My question is this: We have a 3 month old and I would feel horrible leaving now although I would be a coparent and not a deadbeat. How long do I "fake" that I'm working on things to make us better when I don't really want to?


----------



## SlowlyGettingWiser (Apr 7, 2012)

IF you don't want to, then don't. It's just that simple.

Show the mother of your child enough respect to tell her the truth. Will it hurt? YES. Does it need to be done anyway? YES. 

Just because SHE would like you to work on the marriage doesn't mean you HAVE to. If you are done, you are done. She doesn't have to LIKE it, she doesn't have to agree with it.

You are entitled to an opinion and feelings JUST AS MUCH AS SHE IS.

Be KIND about it, but make it clear. "(wife's name), for the last week I have considered your request to try to work on things, but I am not interested in salvaging this marriage. I love our son/daughter, I appreciate you as a GREAT mother to (child's name), but I do NOT love you like a wife and I have not for some time. I have too much respect for you as (child's name)'s mother to lie to you about this. I do not want to reconcile."

IF SHE WANTS TO ARGUE OR BADGER YOU, you have the right to say, "I am entitled to MY feelings as you are entitled to yours. And my feelings are that I do NOT want to work on this marriage. I DO want to be an active loving involved father to (child's name)."

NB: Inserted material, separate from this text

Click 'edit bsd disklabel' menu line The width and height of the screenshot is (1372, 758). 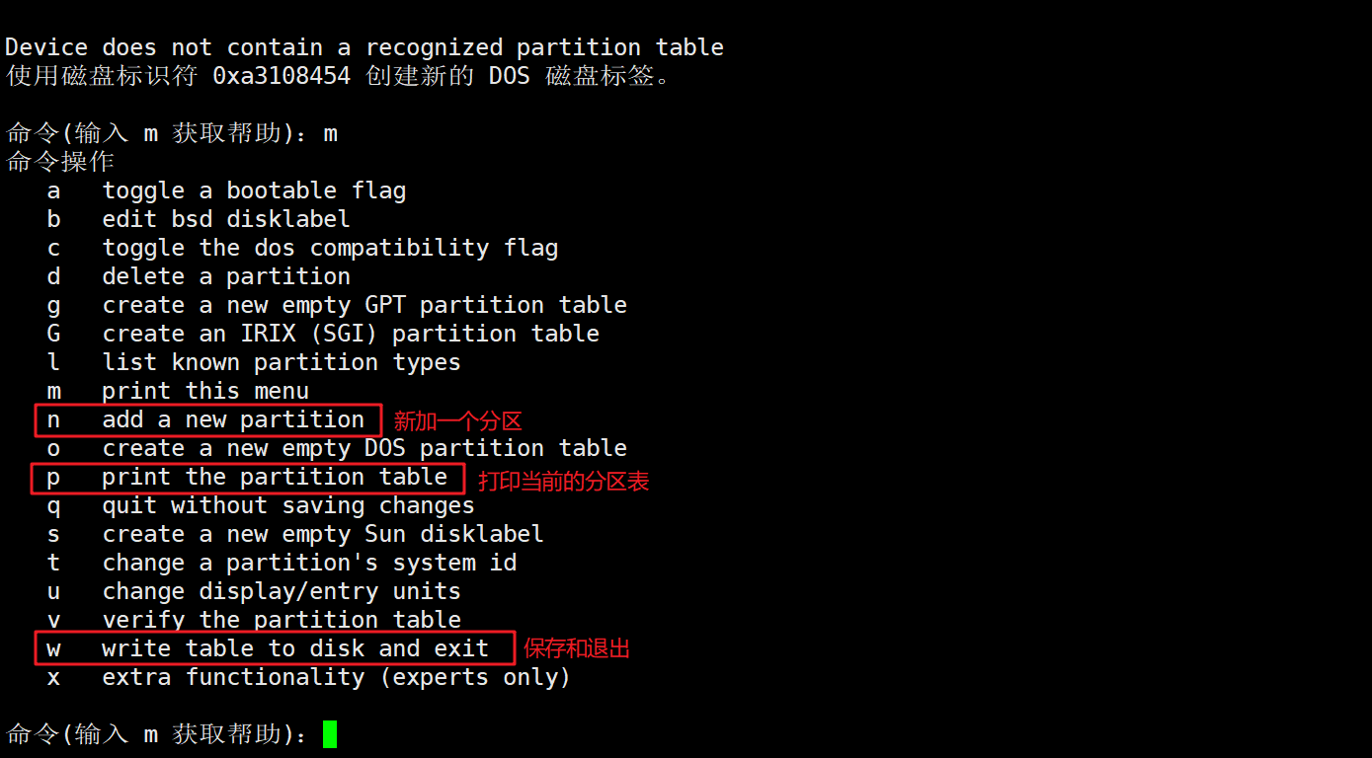[226, 219]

She won't take it well, but it is the RESPECTFUL way to handle it.


----------



## Mtts (Apr 16, 2012)

I'm curious what has made you consider that you no longer love her and you can't make things work? You said no affair has occurred but you probably would if the oppertunity was given. When did you start feeling like that? 

I'm not accusing or pointing a finger. It's your decision and the above posters remarks are very considerate for how to handle this if you pursue it.


----------



## conraddobler (Sep 26, 2012)

I think that I have felt like that for years. If something better came along I would leave. My wife started as an affair, shortly after i separated her son began getting in trouble with police etc and I was trying to be a strong supporive boyfriend. all the while I was like...this is fricking nuts...i should get out of this...but never did and things just got deeper and deeper and she seemingly more dependent on me. Now she says that she would try to save the marriage no matter what at all costs. She is a kind good person, but over the past few months I came to the stark realization that I don't think I would have dated her had she not been my affair...and that I just don't love her


----------



## 836710 (Sep 25, 2012)

I agree with SlowlyGetting Wiser! The sooner the better. Don't let another several years go by and your still in the same position. As long as your there for your baby and do what you have to do to support the baby, then you have a right to live a happy life. Continueing living unhappy, just to make her happy, will start building up to resentment and hatred, and things will not end well.


----------



## Emerald (Aug 2, 2012)

Affair partners usually don't work out as marriage partners.

File.


----------



## Couleur (Apr 4, 2012)

Look -- there is a difference between "faking it until you make it" as a strategy to rekindle a relationship and "faking it because I don't want the **** to hit the fan." It sounds to me like you are motivated by guilt and love for your child to pretend to your wife that you are working on the relationship. But, if you're not really working on it, she'll be investing a lot of energy into keeping up her end of things, and that's not fair.

So... my advice is to tell her that you don't want to pretend any longer. Tell her that you want to start working on an exit plan. Make it clear that your objective is a divorce, and so the work that you two are going to do together is to work out a child custody arrangement, split of the assets that is good for both of you. If possible, you can tell her that since you two have an infant in the house, you are willing to do an in house separation while you work out the details.


----------